Records provided:
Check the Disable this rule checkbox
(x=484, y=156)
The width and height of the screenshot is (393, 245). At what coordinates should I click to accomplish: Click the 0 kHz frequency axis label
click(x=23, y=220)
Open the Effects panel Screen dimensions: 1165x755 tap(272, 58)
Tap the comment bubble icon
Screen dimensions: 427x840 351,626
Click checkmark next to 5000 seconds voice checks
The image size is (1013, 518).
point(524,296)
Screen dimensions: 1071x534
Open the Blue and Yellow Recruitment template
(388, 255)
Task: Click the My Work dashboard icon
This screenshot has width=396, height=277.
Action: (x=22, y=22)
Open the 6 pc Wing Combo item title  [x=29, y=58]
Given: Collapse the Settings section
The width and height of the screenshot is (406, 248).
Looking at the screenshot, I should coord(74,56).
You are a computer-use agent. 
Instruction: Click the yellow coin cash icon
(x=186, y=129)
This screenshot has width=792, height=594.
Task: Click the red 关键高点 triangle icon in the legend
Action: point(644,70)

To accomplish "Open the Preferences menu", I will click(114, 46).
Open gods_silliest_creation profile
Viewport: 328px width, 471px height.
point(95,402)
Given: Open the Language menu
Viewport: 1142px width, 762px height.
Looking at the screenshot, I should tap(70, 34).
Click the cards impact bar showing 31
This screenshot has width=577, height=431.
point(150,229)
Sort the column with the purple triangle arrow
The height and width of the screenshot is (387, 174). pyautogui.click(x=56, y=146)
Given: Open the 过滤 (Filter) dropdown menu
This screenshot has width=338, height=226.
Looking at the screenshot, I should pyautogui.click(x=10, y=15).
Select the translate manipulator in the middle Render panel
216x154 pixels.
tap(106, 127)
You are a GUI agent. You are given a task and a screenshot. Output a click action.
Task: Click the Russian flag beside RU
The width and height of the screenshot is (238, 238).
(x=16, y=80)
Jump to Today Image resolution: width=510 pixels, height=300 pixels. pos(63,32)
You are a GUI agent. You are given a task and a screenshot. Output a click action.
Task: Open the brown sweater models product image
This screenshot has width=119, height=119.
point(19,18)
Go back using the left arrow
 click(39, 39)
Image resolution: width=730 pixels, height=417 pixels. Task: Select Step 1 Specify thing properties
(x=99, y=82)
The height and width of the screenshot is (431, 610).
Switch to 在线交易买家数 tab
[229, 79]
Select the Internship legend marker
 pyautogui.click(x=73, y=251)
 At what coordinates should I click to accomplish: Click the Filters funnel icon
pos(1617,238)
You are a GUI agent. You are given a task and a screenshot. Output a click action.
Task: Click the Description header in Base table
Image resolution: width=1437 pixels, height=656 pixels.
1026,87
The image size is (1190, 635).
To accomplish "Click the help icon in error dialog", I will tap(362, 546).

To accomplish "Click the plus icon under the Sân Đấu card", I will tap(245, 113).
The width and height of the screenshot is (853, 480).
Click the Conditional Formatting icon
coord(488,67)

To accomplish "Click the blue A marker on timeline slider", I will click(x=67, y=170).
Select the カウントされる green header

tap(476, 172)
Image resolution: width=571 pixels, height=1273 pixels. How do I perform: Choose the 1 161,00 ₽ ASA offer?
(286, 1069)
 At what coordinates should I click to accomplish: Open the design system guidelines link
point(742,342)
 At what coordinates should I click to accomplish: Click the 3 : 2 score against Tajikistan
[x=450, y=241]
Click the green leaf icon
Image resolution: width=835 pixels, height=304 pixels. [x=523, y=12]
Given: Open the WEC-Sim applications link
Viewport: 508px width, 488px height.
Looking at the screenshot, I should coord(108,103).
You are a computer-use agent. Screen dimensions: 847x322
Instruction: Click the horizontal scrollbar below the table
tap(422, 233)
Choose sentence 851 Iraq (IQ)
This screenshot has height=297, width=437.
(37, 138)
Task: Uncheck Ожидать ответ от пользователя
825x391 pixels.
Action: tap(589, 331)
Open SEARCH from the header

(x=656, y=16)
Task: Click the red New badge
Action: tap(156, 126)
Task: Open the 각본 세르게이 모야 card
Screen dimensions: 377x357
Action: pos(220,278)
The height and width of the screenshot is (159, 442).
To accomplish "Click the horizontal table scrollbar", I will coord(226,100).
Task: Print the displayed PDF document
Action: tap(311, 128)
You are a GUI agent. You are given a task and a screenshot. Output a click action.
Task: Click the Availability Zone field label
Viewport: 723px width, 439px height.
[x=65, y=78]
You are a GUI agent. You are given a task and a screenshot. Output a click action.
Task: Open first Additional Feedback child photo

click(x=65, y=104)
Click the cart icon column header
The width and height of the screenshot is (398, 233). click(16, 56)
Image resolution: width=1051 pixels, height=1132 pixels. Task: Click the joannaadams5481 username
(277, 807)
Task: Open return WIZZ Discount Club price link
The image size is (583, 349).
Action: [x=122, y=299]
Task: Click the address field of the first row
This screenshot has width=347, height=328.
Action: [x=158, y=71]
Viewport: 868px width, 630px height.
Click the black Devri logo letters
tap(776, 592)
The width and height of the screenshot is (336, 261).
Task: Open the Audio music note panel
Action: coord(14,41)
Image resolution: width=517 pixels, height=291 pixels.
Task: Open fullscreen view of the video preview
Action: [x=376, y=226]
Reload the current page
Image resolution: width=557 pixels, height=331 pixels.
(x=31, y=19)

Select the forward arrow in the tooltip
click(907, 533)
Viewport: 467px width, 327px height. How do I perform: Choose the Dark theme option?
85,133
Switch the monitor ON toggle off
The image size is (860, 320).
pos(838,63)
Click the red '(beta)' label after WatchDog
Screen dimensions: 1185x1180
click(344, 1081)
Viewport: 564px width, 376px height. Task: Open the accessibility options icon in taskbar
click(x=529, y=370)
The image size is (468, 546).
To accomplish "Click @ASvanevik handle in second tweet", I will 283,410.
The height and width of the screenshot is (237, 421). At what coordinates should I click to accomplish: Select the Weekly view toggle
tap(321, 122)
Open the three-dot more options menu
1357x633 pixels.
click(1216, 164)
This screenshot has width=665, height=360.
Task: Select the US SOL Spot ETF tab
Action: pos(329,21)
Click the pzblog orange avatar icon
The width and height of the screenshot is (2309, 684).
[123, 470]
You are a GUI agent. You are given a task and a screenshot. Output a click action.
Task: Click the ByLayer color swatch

How to complete this task:
All the entries should be written out again precisely.

Expected output:
Check the Disable this rule checkbox
(x=484, y=156)
The width and height of the screenshot is (393, 245). At what coordinates should I click to accomplish: Click the 0 kHz frequency axis label
click(x=23, y=220)
Open the Effects panel Screen dimensions: 1165x755 tap(272, 58)
Tap the comment bubble icon
Screen dimensions: 427x840 351,626
Click checkmark next to 5000 seconds voice checks
The image size is (1013, 518).
point(524,296)
Screen dimensions: 1071x534
Open the Blue and Yellow Recruitment template
(388, 255)
Task: Click the My Work dashboard icon
This screenshot has width=396, height=277.
Action: (x=22, y=22)
Open the 6 pc Wing Combo item title  [x=29, y=58]
Given: Collapse the Settings section
The width and height of the screenshot is (406, 248).
Looking at the screenshot, I should coord(74,56).
You are a computer-use agent. 
Instruction: Click the yellow coin cash icon
(x=186, y=129)
This screenshot has width=792, height=594.
Task: Click the red 关键高点 triangle icon in the legend
Action: point(644,70)

To accomplish "Open the Preferences menu", I will click(114, 46).
Open gods_silliest_creation profile
Viewport: 328px width, 471px height.
point(95,402)
Given: Open the Language menu
Viewport: 1142px width, 762px height.
Looking at the screenshot, I should tap(70, 34).
Click the cards impact bar showing 31
This screenshot has width=577, height=431.
point(150,229)
Sort the column with the purple triangle arrow
The height and width of the screenshot is (387, 174). pyautogui.click(x=56, y=146)
Given: Open the 过滤 (Filter) dropdown menu
This screenshot has width=338, height=226.
Looking at the screenshot, I should pyautogui.click(x=10, y=15).
Select the translate manipulator in the middle Render panel
216x154 pixels.
tap(106, 127)
You are a GUI agent. You are given a task and a screenshot. Output a click action.
Task: Click the Russian flag beside RU
The width and height of the screenshot is (238, 238).
(x=16, y=80)
Jump to Today Image resolution: width=510 pixels, height=300 pixels. pos(63,32)
You are a GUI agent. You are given a task and a screenshot. Output a click action.
Task: Open the brown sweater models product image
This screenshot has width=119, height=119.
point(19,18)
Go back using the left arrow
 click(39, 39)
Image resolution: width=730 pixels, height=417 pixels. Task: Select Step 1 Specify thing properties
(x=99, y=82)
The height and width of the screenshot is (431, 610).
Switch to 在线交易买家数 tab
[229, 79]
Select the Internship legend marker
 pyautogui.click(x=73, y=251)
 At what coordinates should I click to accomplish: Click the Filters funnel icon
pos(1617,238)
You are a GUI agent. You are given a task and a screenshot. Output a click action.
Task: Click the Description header in Base table
Image resolution: width=1437 pixels, height=656 pixels.
1026,87
The image size is (1190, 635).
To accomplish "Click the help icon in error dialog", I will tap(362, 546).

To accomplish "Click the plus icon under the Sân Đấu card", I will tap(245, 113).
The width and height of the screenshot is (853, 480).
Click the Conditional Formatting icon
coord(488,67)

To accomplish "Click the blue A marker on timeline slider", I will click(x=67, y=170).
Select the カウントされる green header

tap(476, 172)
Image resolution: width=571 pixels, height=1273 pixels. How do I perform: Choose the 1 161,00 ₽ ASA offer?
(286, 1069)
 At what coordinates should I click to accomplish: Open the design system guidelines link
point(742,342)
 At what coordinates should I click to accomplish: Click the 3 : 2 score against Tajikistan
[x=450, y=241]
Click the green leaf icon
Image resolution: width=835 pixels, height=304 pixels. [x=523, y=12]
Given: Open the WEC-Sim applications link
Viewport: 508px width, 488px height.
Looking at the screenshot, I should coord(108,103).
You are a computer-use agent. Screen dimensions: 847x322
Instruction: Click the horizontal scrollbar below the table
tap(422, 233)
Choose sentence 851 Iraq (IQ)
This screenshot has height=297, width=437.
(37, 138)
Task: Uncheck Ожидать ответ от пользователя
825x391 pixels.
Action: tap(589, 331)
Open SEARCH from the header

(x=656, y=16)
Task: Click the red New badge
Action: tap(156, 126)
Task: Open the 각본 세르게이 모야 card
Screen dimensions: 377x357
Action: pos(220,278)
The height and width of the screenshot is (159, 442).
To accomplish "Click the horizontal table scrollbar", I will coord(226,100).
Task: Print the displayed PDF document
Action: tap(311, 128)
You are a GUI agent. You are given a task and a screenshot. Output a click action.
Task: Click the Availability Zone field label
Viewport: 723px width, 439px height.
[x=65, y=78]
You are a GUI agent. You are given a task and a screenshot. Output a click action.
Task: Open first Additional Feedback child photo

click(x=65, y=104)
Click the cart icon column header
The width and height of the screenshot is (398, 233). click(16, 56)
Image resolution: width=1051 pixels, height=1132 pixels. Task: Click the joannaadams5481 username
(277, 807)
Task: Open return WIZZ Discount Club price link
The image size is (583, 349).
Action: [x=122, y=299]
Task: Click the address field of the first row
This screenshot has width=347, height=328.
Action: [x=158, y=71]
Viewport: 868px width, 630px height.
Click the black Devri logo letters
tap(776, 592)
The width and height of the screenshot is (336, 261).
Task: Open the Audio music note panel
Action: coord(14,41)
Image resolution: width=517 pixels, height=291 pixels.
Task: Open fullscreen view of the video preview
Action: [x=376, y=226]
Reload the current page
Image resolution: width=557 pixels, height=331 pixels.
(x=31, y=19)

Select the forward arrow in the tooltip
click(907, 533)
Viewport: 467px width, 327px height. How do I perform: Choose the Dark theme option?
85,133
Switch the monitor ON toggle off
The image size is (860, 320).
pos(838,63)
Click the red '(beta)' label after WatchDog
Screen dimensions: 1185x1180
click(344, 1081)
Viewport: 564px width, 376px height. Task: Open the accessibility options icon in taskbar
click(x=529, y=370)
The image size is (468, 546).
To accomplish "Click @ASvanevik handle in second tweet", I will 283,410.
The height and width of the screenshot is (237, 421). At what coordinates should I click to accomplish: Select the Weekly view toggle
tap(321, 122)
Open the three-dot more options menu
1357x633 pixels.
click(1216, 164)
This screenshot has width=665, height=360.
Task: Select the US SOL Spot ETF tab
Action: pos(329,21)
Click the pzblog orange avatar icon
The width and height of the screenshot is (2309, 684).
[123, 470]
You are a GUI agent. You are given a task and a screenshot. Output a click action.
Task: Click the ByLayer color swatch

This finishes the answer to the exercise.